- Problem to work on: Copy out all the lines of the data precisely, omitting any pictures.

- Input records:

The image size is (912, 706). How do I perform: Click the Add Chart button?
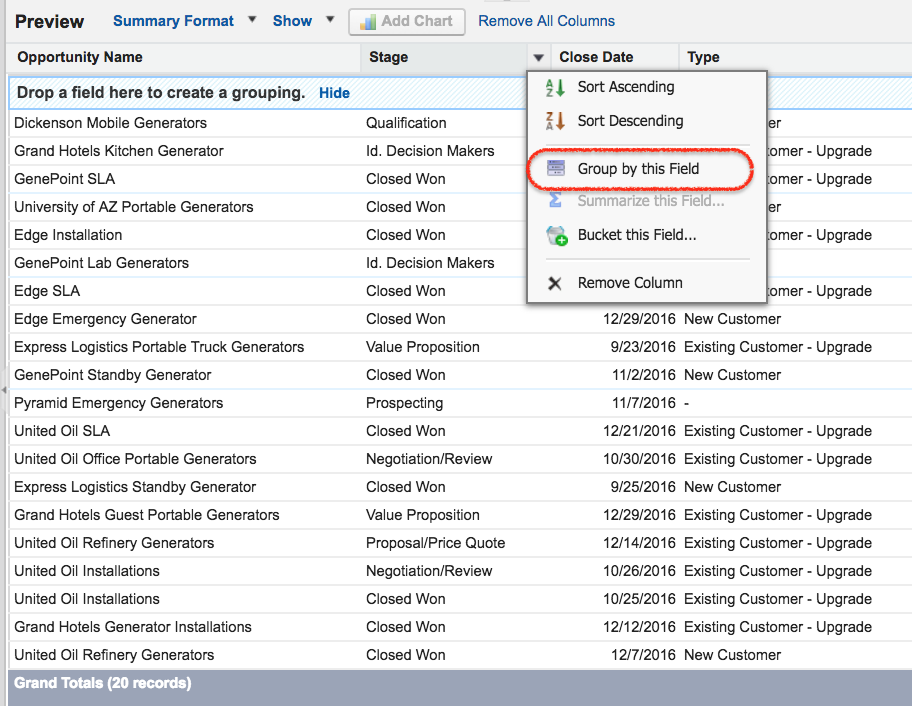click(406, 21)
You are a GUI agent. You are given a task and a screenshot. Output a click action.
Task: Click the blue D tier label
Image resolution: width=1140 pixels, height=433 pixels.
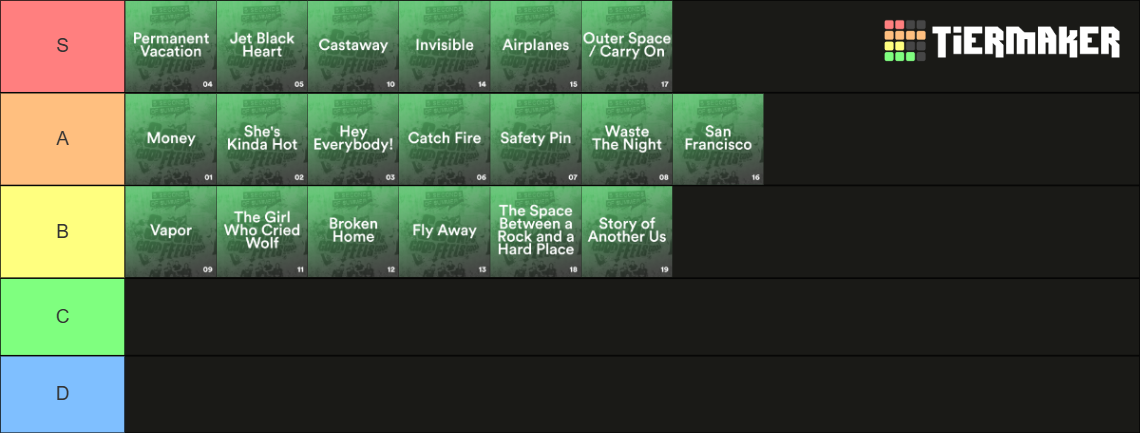pyautogui.click(x=63, y=394)
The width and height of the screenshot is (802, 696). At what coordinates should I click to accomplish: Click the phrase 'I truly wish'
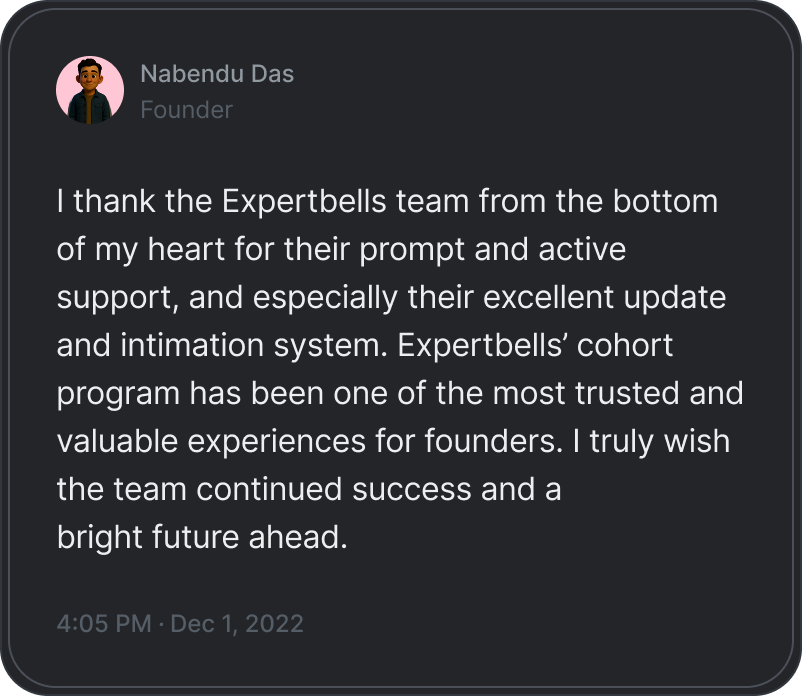click(651, 442)
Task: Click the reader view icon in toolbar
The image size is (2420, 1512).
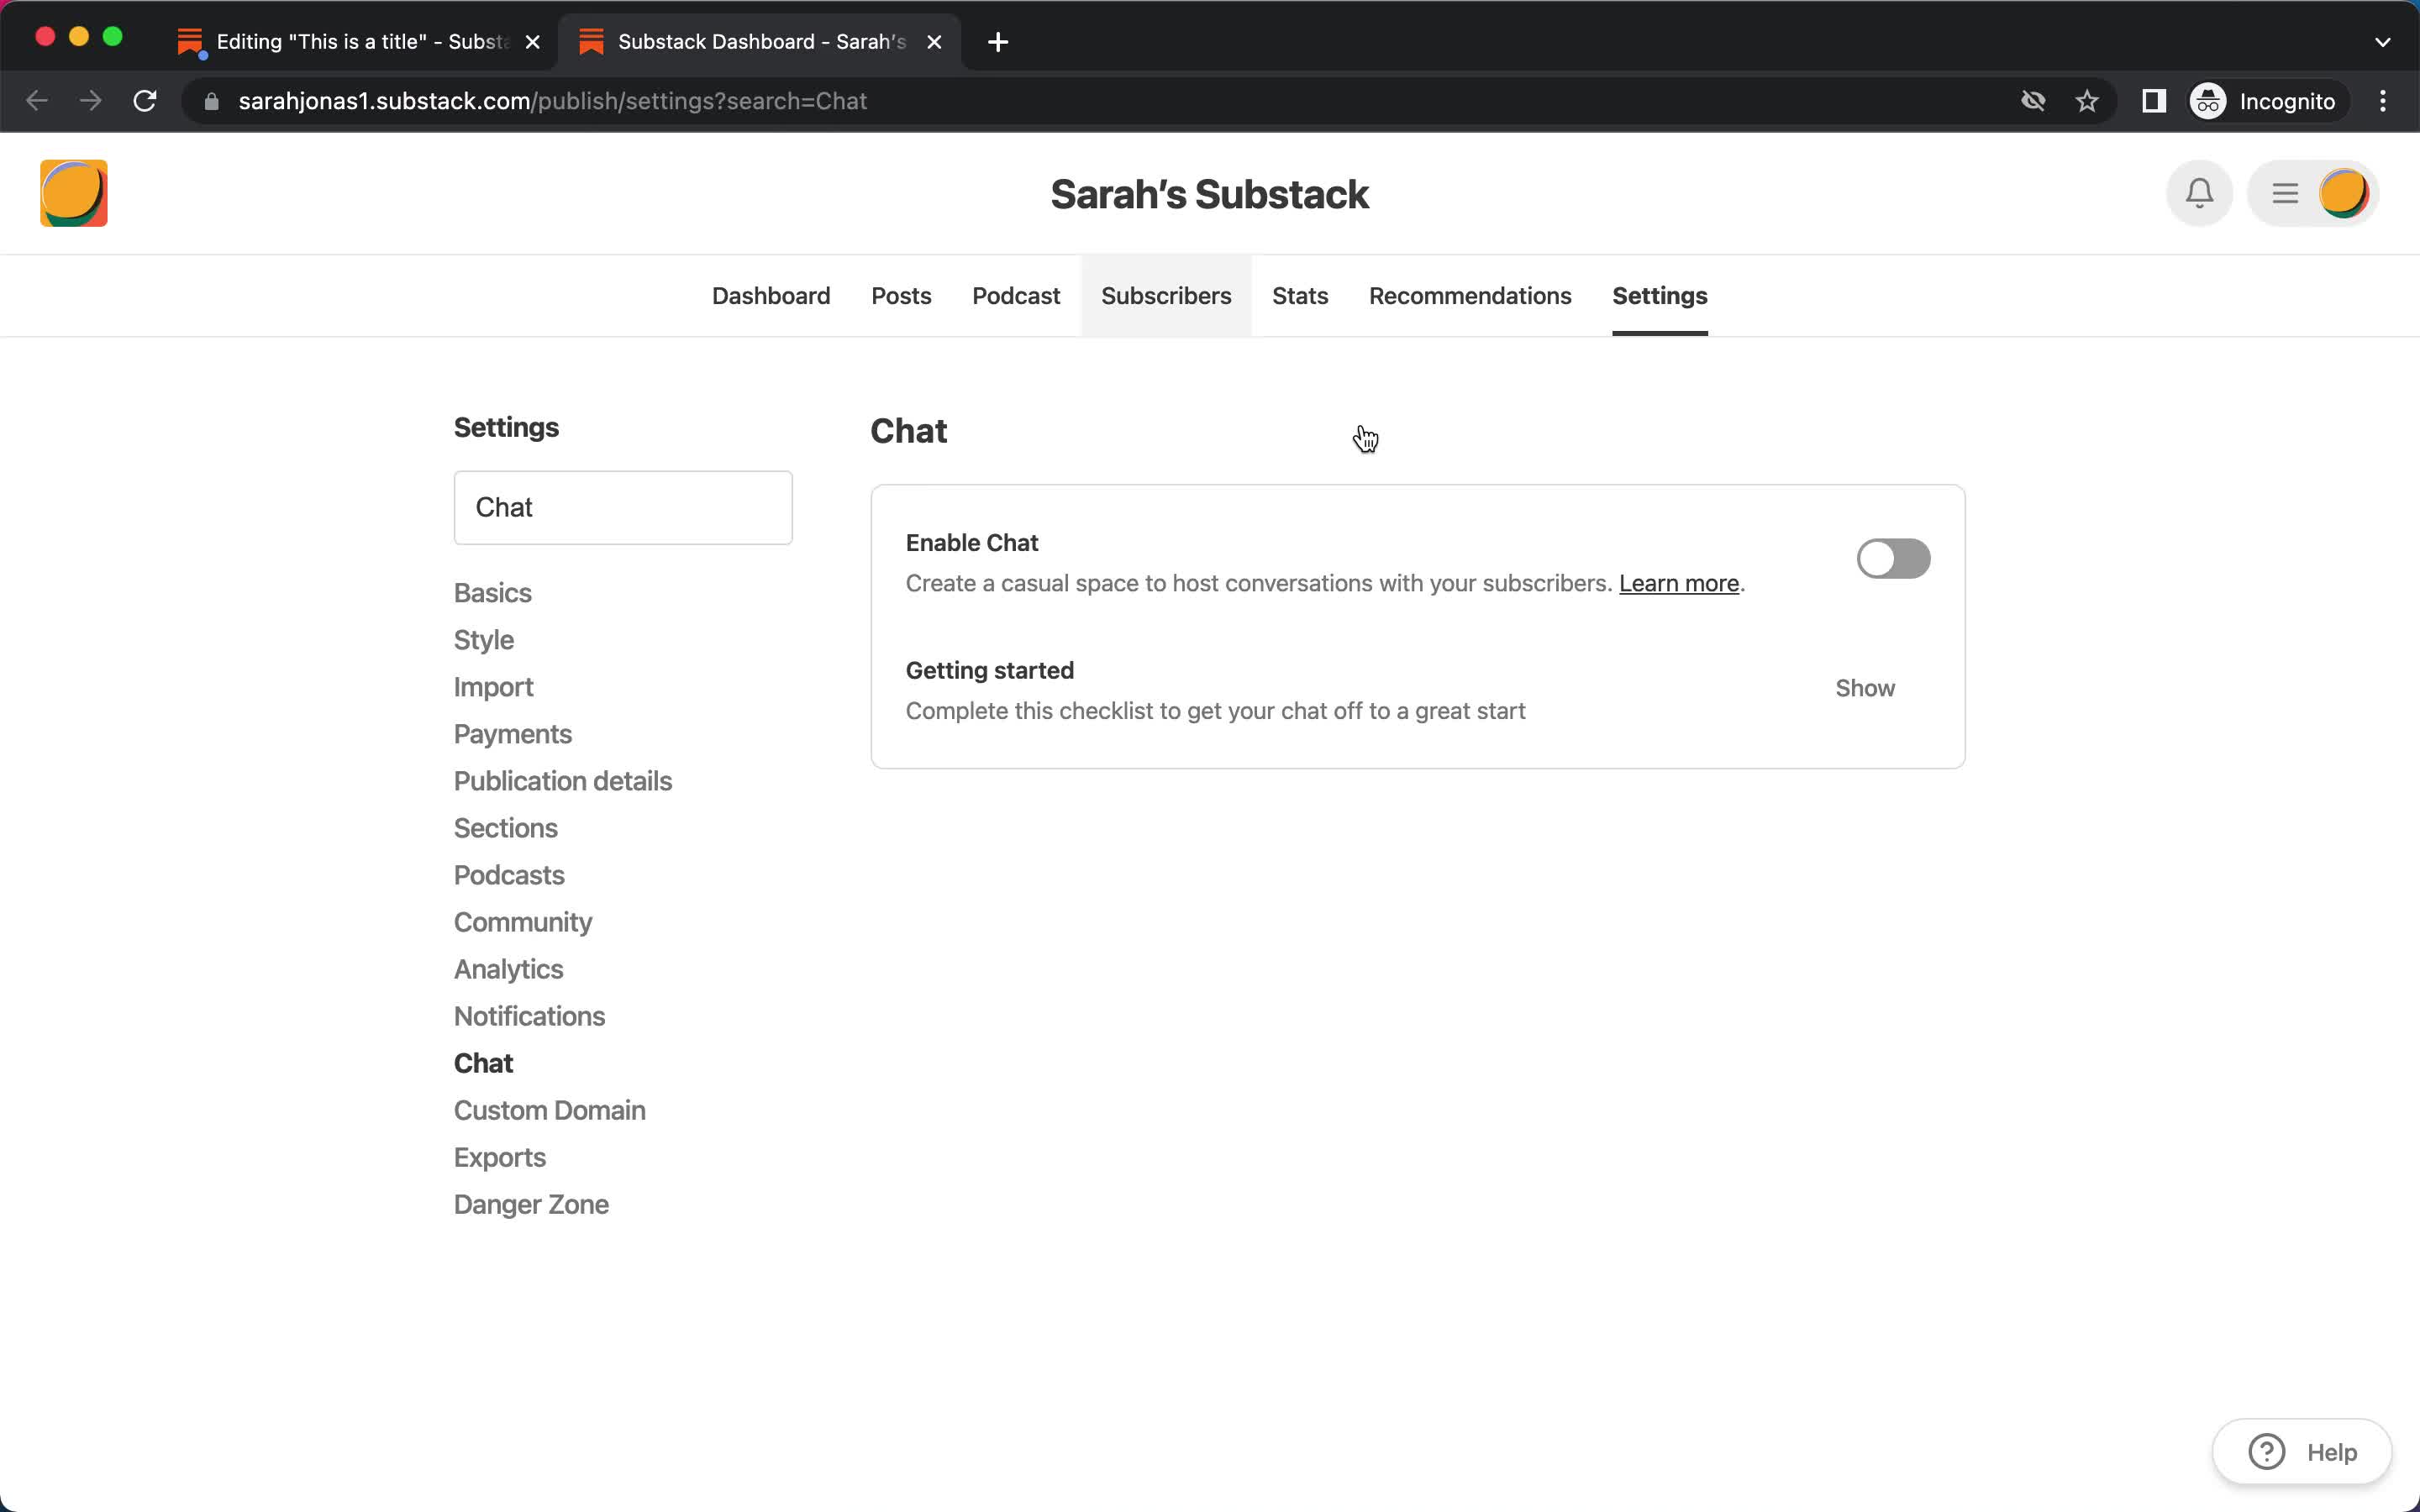Action: [2154, 101]
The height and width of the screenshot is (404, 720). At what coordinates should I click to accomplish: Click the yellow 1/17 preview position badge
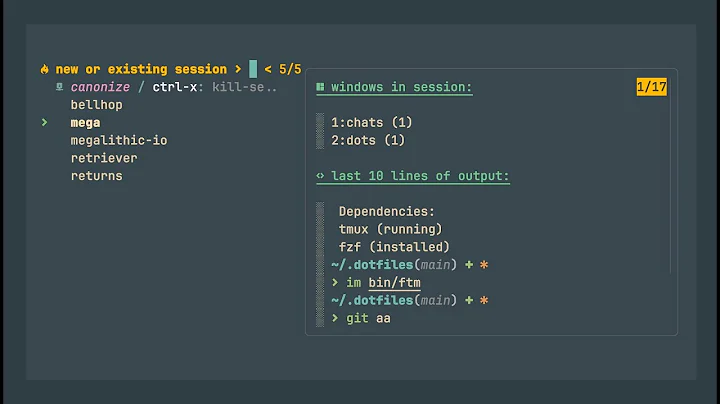click(651, 87)
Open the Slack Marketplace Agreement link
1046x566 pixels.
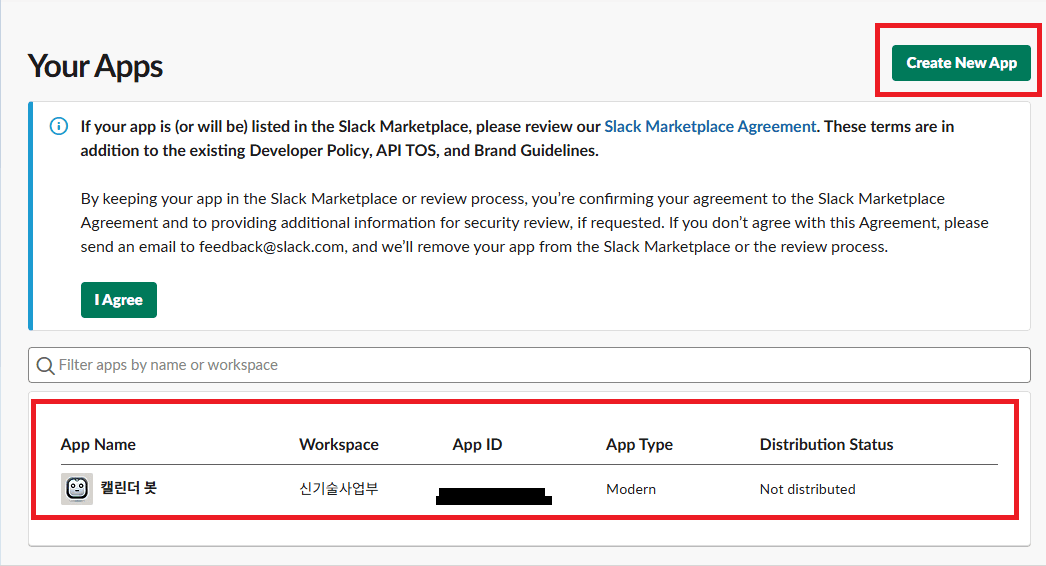coord(710,127)
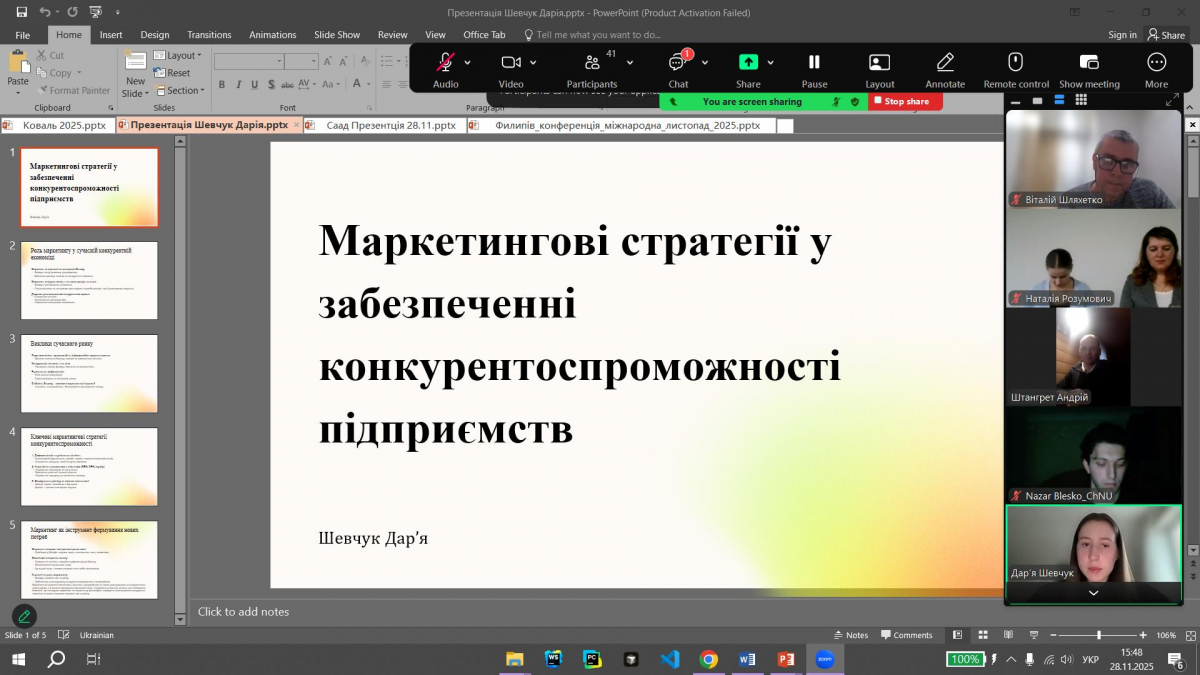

- Task answer:
The image size is (912, 706). How do I perform: Click the Add Chart button?
click(406, 21)
You are a GUI agent. You are given a task and a screenshot. Output a click action.
Task: Click the blue D tier label
Image resolution: width=1140 pixels, height=433 pixels.
pyautogui.click(x=63, y=394)
The width and height of the screenshot is (802, 696). At what coordinates should I click to accomplish: Click the phrase 'I truly wish'
click(651, 442)
Task: Click the reader view icon in toolbar
The image size is (2420, 1512).
Action: [2154, 101]
The height and width of the screenshot is (404, 720). At what coordinates should I click to accomplish: Click the yellow 1/17 preview position badge
click(651, 87)
Open the Slack Marketplace Agreement link
1046x566 pixels.
coord(710,127)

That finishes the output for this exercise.